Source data
□ □ □ □

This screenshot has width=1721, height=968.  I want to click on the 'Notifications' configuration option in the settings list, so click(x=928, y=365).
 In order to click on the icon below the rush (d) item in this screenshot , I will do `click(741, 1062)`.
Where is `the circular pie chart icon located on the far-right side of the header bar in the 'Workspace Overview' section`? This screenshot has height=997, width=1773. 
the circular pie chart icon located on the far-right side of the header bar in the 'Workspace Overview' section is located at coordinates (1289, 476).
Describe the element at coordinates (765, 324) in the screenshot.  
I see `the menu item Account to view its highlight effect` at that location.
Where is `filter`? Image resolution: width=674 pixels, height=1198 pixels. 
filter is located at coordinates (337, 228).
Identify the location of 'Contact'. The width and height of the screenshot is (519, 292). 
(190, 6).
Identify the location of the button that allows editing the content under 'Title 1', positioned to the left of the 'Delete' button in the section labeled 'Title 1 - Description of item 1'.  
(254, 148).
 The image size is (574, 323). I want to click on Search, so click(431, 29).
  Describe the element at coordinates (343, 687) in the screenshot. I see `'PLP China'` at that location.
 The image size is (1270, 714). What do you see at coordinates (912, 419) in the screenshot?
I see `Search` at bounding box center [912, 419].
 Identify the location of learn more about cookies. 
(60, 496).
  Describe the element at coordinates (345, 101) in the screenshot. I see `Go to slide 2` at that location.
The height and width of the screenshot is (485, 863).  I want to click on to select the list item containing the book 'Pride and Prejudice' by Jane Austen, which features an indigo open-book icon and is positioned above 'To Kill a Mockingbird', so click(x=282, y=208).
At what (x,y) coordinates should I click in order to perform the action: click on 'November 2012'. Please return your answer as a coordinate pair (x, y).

□ □ □ □

▸ **SET EXERCISE**
Transcribe all of the lines above without any changes.

▸ **SOLUTION TO THIS PROBLEM**
This screenshot has width=1721, height=968.  I want to click on the 'Notifications' configuration option in the settings list, so click(x=928, y=365).
 In order to click on the icon below the rush (d) item in this screenshot , I will do `click(741, 1062)`.
Where is `the circular pie chart icon located on the far-right side of the header bar in the 'Workspace Overview' section`? This screenshot has height=997, width=1773. 
the circular pie chart icon located on the far-right side of the header bar in the 'Workspace Overview' section is located at coordinates (1289, 476).
Describe the element at coordinates (765, 324) in the screenshot.  
I see `the menu item Account to view its highlight effect` at that location.
Where is `filter`? Image resolution: width=674 pixels, height=1198 pixels. 
filter is located at coordinates (337, 228).
Identify the location of 'Contact'. The width and height of the screenshot is (519, 292). 
(190, 6).
Identify the location of the button that allows editing the content under 'Title 1', positioned to the left of the 'Delete' button in the section labeled 'Title 1 - Description of item 1'.  
(254, 148).
 The image size is (574, 323). I want to click on Search, so click(431, 29).
  Describe the element at coordinates (343, 687) in the screenshot. I see `'PLP China'` at that location.
 The image size is (1270, 714). What do you see at coordinates (912, 419) in the screenshot?
I see `Search` at bounding box center [912, 419].
 Identify the location of learn more about cookies. 
(60, 496).
  Describe the element at coordinates (345, 101) in the screenshot. I see `Go to slide 2` at that location.
The height and width of the screenshot is (485, 863).  I want to click on to select the list item containing the book 'Pride and Prejudice' by Jane Austen, which features an indigo open-book icon and is positioned above 'To Kill a Mockingbird', so click(x=282, y=208).
At what (x,y) coordinates should I click in order to perform the action: click on 'November 2012'. Please return your answer as a coordinate pair (x, y).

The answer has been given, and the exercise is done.